■ Document segment
Barrett said that she has been applying for around 10-15 jobs a day, over a 100 a week at times, searching online sites from Career Builder to Monster Jobs to staffing agencies.

“It’s very tedious and stressful because I’m constantly doing interviews, but there’s so many candidates out there looking for jobs, and some might have more education or more experience than I do,” she said. “They’re going to go with the one that has more education or certification.”

She said that another challenge is employers are looking for not only experience, but also “specialized knowledge” of the industry.  “Like one was construction,” she said. “You have to have ‘specialized knowledge’ of being in the construction industry. That makes it hard to apply for a  job if you don’t have any experience in that industry.”

Barrett added that she is working on her bachelor’s degree at Pfieffer University.

She uses her unemployment benefits to feed her family, pay for their medical bills, keep a roof over their heads, keep the lights on, and pay for transportation so she is able to get to interviews. “Everybody’s not looking for a handout,” she said. “Everybody does not want not to work. I don’t like sitting around. I don’t like being idle. If you cut these benefits it will be to a point where I will not have the resources to even get to a job interview.”

Marcella Robinson, a Southeast Raleigh resident and single mother of four, said that she worked in the health care field for over 15 years before she lost her job because the company outsourced jobs to Juarez, Mexico, where they could pay employees $3 an hour.

Robinson has exhausted her benefits. “I’m just hanging on by a thread,” she said.

When she had unemployment benefits, Robinson was able to keep up with life’s necessities.

“I was still able to buy toilet paper, toothpaste, milk, bread, get the kids haircut, keep the lights on, the water, the gas, the main things. It didn’t cover everything, but at least I was able to buy some things and put money back into the economy.”

The federal extended unemployment benefits kick in after the 26 weeks of standard state benefits are exhausted. “In every state, workers can get up to 34 additional weeks of federal benefits, 60 weeks total, and then it just depends on the state’s unemployment rate,” said North Carolina State AFL-CIO Secretary-Treasurer MaryBe McMillan. 

The maximum in some states is up to 99 weeks. The Middle Class Tax Relief and Job Creation Act, which includes an extension of these unemployment insurance benefits,  is up for a vote the week of Dec. 12. The GOP plan extends unemployment insurance but gradually reduces the current maximum weeks of benefits from 99 to 59 weeks.

■ Data excerpt
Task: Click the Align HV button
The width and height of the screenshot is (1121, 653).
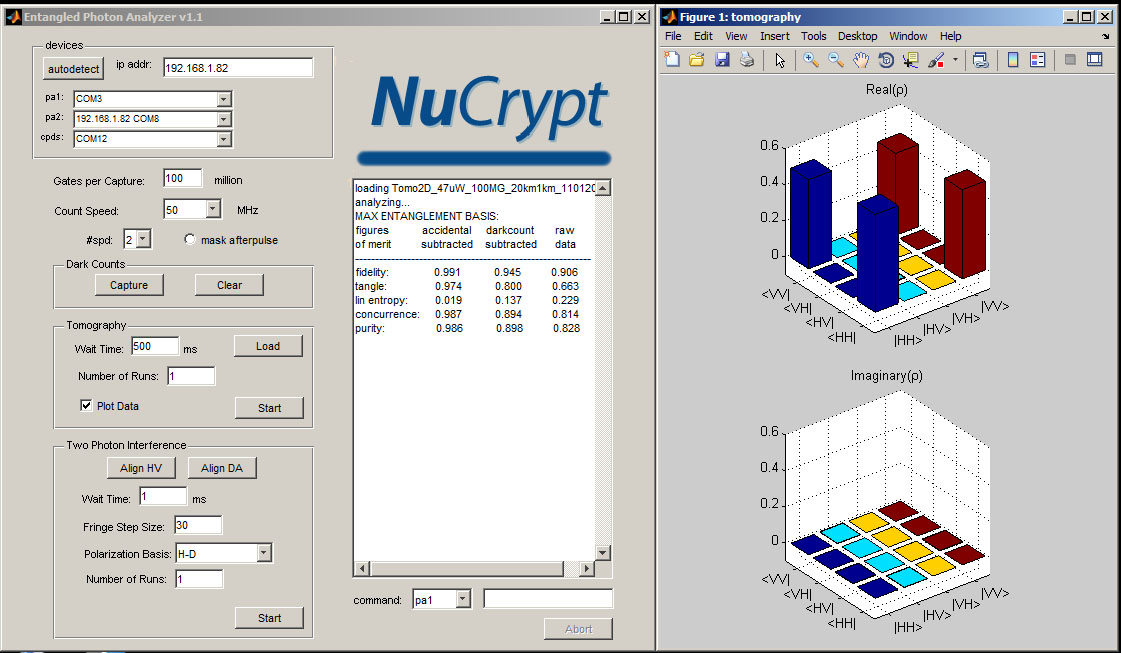Action: (x=141, y=467)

■ About this exercise
According to the article on unemployment benefits, how many weeks of standard state benefits must be used up before the federal extended benefits begin? The listing comes from a different source than the text.

■ Solution to this problem
26 weeks